Fumigasi dalam Ekspor-Impor

Dari Wiki Berbudi

Fumigasi merupakan salah satu prosedur penting dalam kegiatan ekspor dan impor barang, khususnya produk pertanian, kayu, dan kemasan berbahan organik. Praktik ini bertujuan mencegah penyebaran organisme pengganggu tumbuhan karantina yang dapat merugikan negara tujuan. Fumigasi menjadi syarat wajib di banyak negara demi menjaga keamanan dan mutu barang yang masuk ke wilayah mereka.

Kebijakan Karantina dan Regulasi

Setiap negara umumnya memiliki kebijakan karantina yang ketat untuk produk-produk tertentu. Barang yang tidak difumigasi berisiko ditolak atau bahkan dimusnahkan di pelabuhan tujuan. Syarat fumigasi biasanya dibuktikan dengan sertifikat fumigasi, yang dikeluarkan oleh perusahaan atau lembaga yang berwenang.

Proses Fumigasi pada Barang Ekspor-Impor

Barang yang akan diekspor atau diimpor terlebih dahulu ditempatkan dalam ruang atau kontainer tertutup.

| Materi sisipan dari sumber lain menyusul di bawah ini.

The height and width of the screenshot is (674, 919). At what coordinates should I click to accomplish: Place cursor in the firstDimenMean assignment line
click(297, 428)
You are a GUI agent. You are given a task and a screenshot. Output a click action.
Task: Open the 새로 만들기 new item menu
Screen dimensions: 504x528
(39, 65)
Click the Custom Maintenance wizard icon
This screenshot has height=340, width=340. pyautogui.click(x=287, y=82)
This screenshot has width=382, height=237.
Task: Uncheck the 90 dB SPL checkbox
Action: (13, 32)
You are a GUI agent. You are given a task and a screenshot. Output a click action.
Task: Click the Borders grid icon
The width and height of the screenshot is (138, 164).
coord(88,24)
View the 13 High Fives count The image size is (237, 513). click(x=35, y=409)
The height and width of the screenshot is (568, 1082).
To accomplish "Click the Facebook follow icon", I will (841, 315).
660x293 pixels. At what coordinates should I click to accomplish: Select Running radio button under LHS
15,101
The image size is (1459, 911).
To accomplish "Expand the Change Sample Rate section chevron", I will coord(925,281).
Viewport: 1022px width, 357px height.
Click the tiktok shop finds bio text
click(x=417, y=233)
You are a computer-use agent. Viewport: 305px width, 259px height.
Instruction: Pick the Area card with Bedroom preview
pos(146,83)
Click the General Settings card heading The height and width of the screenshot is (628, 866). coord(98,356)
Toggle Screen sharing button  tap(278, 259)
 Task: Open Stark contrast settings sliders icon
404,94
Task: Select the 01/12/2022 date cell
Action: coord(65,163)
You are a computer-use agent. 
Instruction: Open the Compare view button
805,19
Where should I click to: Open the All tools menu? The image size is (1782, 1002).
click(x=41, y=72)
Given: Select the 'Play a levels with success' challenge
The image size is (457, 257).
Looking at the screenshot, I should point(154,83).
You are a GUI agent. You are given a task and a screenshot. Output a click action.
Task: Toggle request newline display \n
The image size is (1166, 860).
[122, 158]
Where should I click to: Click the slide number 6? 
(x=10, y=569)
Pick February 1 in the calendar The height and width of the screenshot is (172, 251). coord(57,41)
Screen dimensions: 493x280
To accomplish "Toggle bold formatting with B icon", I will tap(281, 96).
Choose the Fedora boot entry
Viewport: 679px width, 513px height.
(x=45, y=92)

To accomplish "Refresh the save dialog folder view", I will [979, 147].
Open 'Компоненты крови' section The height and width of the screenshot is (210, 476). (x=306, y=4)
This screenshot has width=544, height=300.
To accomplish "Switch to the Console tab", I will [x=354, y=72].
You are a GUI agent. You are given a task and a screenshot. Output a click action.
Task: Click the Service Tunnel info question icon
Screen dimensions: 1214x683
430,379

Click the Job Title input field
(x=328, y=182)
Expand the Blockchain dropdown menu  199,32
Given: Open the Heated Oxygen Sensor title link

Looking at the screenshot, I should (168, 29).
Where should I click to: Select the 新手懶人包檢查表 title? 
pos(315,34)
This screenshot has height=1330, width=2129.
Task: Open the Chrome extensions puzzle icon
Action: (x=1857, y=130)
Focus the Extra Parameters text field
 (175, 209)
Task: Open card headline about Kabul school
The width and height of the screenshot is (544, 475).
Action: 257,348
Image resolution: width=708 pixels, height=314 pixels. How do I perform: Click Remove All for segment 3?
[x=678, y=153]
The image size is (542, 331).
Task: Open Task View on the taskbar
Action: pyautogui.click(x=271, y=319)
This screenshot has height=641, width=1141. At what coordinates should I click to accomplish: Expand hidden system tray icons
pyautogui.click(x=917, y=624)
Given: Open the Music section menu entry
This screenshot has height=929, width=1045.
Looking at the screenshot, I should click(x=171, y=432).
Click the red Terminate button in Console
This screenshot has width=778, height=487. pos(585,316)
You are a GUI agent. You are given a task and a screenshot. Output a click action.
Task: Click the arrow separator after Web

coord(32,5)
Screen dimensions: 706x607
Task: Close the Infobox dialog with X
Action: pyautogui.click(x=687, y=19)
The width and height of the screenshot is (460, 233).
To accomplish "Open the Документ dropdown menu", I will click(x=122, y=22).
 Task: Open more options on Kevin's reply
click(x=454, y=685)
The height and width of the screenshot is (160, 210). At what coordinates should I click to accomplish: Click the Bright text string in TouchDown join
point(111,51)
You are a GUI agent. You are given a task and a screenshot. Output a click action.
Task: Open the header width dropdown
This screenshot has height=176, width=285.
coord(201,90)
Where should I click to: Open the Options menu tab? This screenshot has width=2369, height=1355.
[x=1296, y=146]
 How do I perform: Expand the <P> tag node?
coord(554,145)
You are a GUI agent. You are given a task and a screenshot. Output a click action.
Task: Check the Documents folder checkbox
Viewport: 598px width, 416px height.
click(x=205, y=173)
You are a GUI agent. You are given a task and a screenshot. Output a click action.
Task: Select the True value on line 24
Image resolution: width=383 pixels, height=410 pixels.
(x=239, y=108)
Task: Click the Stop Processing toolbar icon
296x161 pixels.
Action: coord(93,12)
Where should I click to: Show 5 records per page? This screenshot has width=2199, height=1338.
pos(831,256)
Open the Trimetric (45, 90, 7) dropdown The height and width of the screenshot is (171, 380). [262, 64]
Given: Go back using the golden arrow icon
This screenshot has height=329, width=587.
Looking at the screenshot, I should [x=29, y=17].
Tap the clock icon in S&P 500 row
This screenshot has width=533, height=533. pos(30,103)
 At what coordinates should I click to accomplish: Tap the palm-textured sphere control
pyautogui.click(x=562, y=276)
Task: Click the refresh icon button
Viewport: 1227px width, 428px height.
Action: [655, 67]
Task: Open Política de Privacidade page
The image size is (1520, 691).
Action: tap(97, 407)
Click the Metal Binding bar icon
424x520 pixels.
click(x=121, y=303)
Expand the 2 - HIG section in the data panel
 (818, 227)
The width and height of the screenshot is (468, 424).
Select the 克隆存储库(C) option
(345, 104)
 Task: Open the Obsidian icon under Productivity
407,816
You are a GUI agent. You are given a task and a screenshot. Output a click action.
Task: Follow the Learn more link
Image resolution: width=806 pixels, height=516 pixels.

Setelah itu, dilakukan injeksi fumigan sesuai dosis yang ditentukan. Proses ini harus mengikuti standar internasional, seperti yang diatur dalam ISPM 15 untuk kemasan kayu.

Dampak Terhadap Kualitas Barang

Fumigasi yang dilakukan dengan benar tidak akan merusak kualitas barang. Namun, kesalahan prosedur dapat menyebabkan kerusakan fisik atau perubahan pada produk. Oleh karena itu, penting untuk memilih jasa fumigasi yang profesional dan berpengalaman di bidang ekspor-impor.